Extracted entries section start

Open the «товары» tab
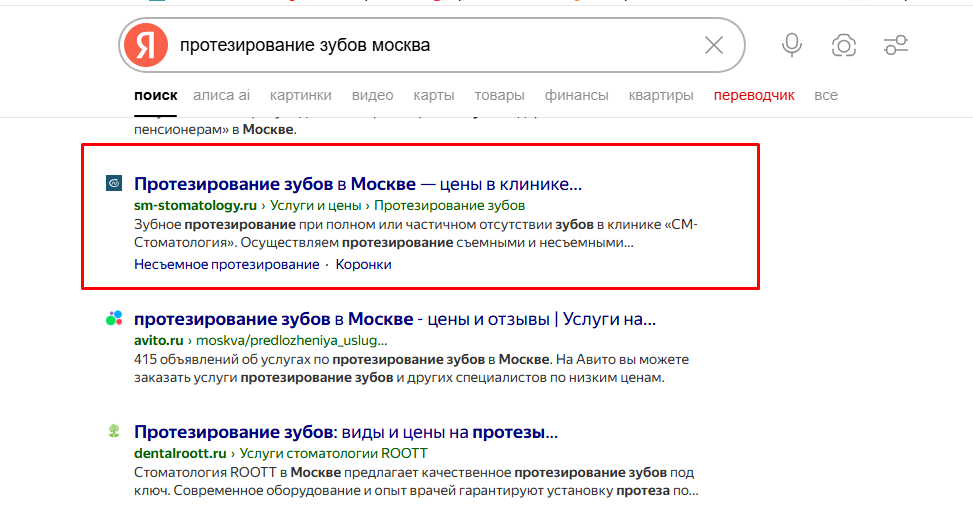click(x=500, y=95)
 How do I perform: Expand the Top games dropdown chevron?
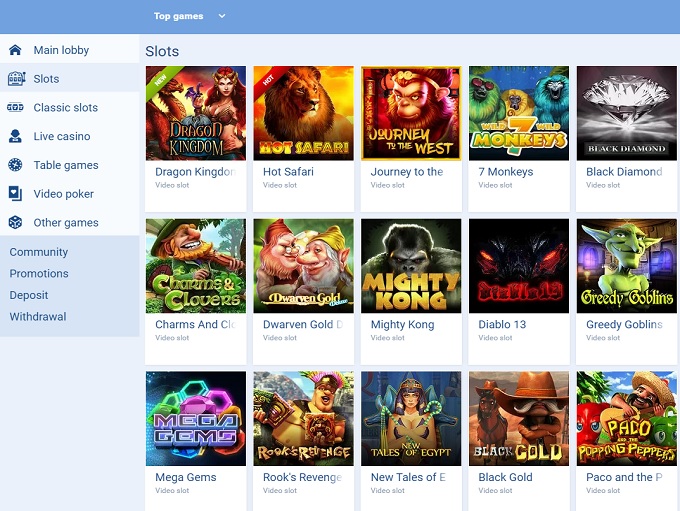[222, 16]
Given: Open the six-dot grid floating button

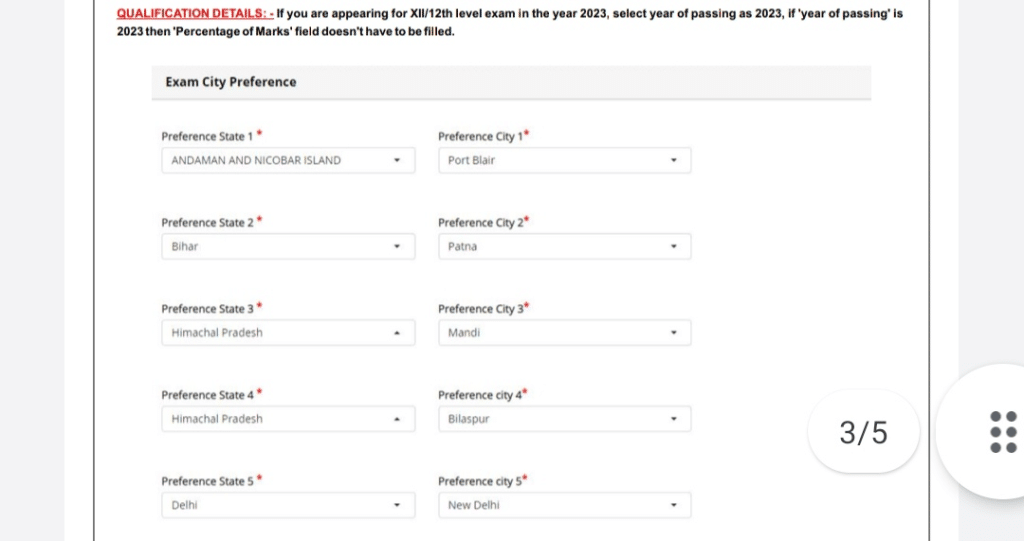Looking at the screenshot, I should pos(1002,432).
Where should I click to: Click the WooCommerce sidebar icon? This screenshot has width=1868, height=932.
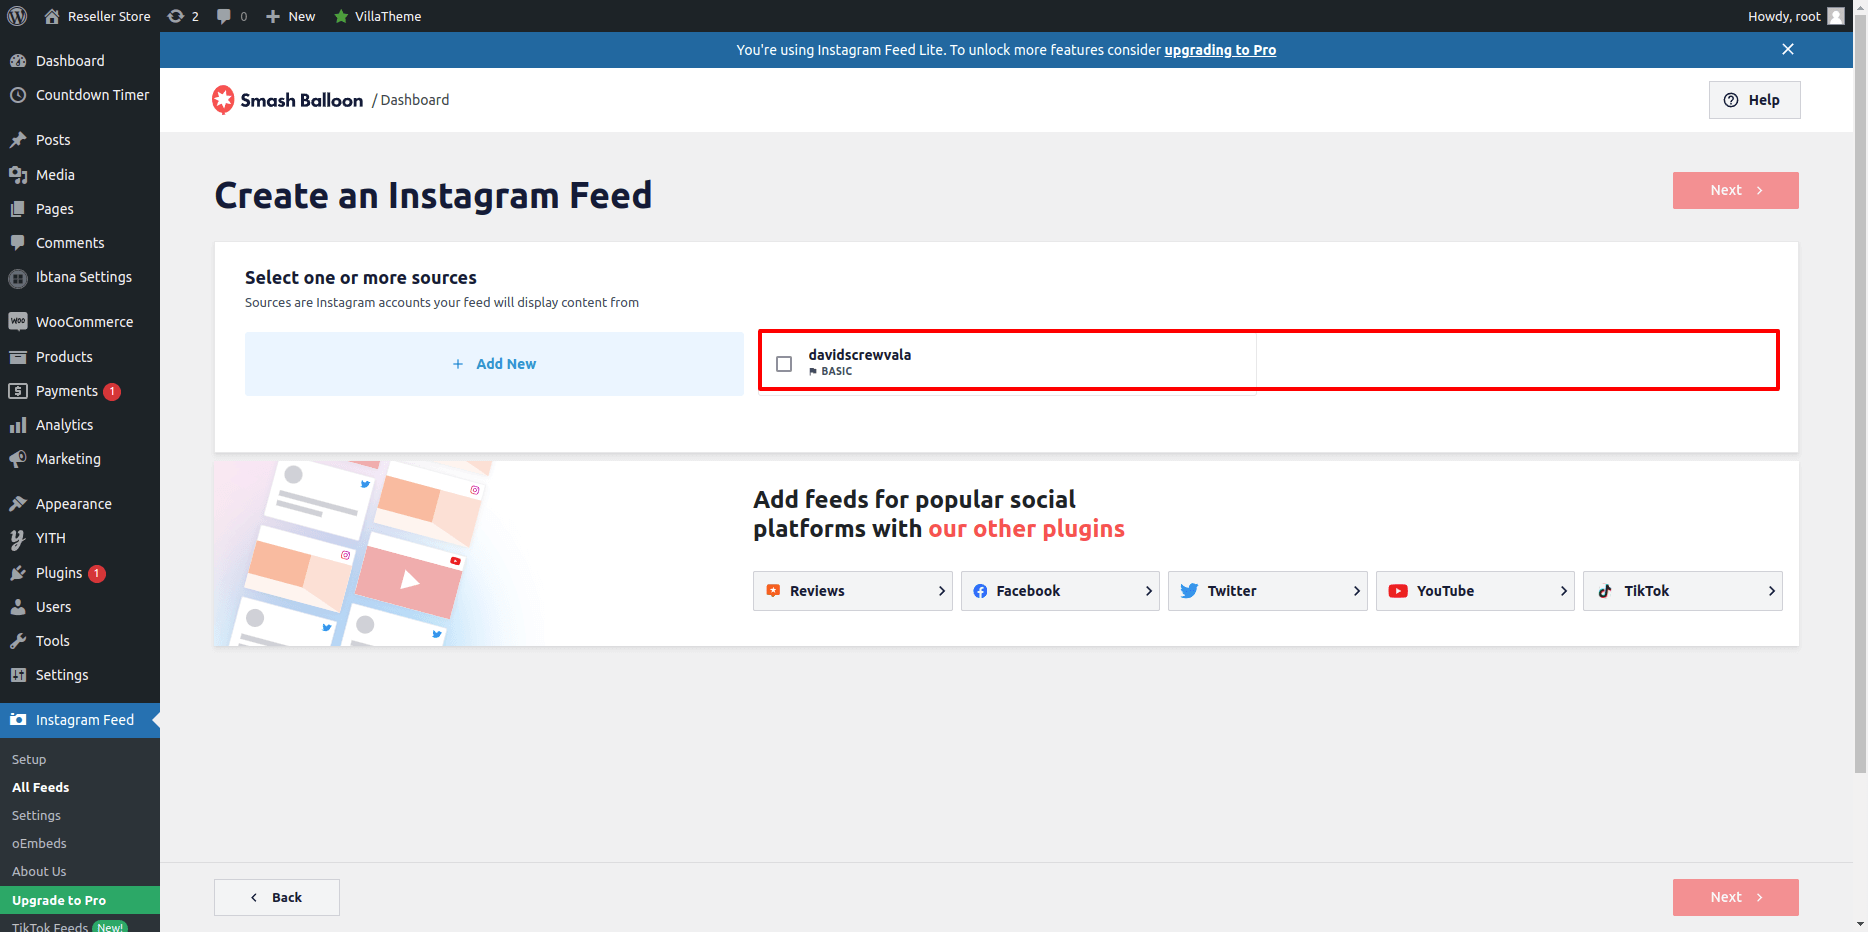tap(18, 322)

Extracted entries section end

Exercise details:
Reproduce exactly, and only, the lines that begin at the one containing "Given: Open the six-dot grid floating button" and end with the final line of the data, both included, while omitting every picture.

Output for this exercise:
Given: Open the six-dot grid floating button

Looking at the screenshot, I should pos(1002,432).
Where should I click to: Click the WooCommerce sidebar icon? This screenshot has width=1868, height=932.
tap(18, 322)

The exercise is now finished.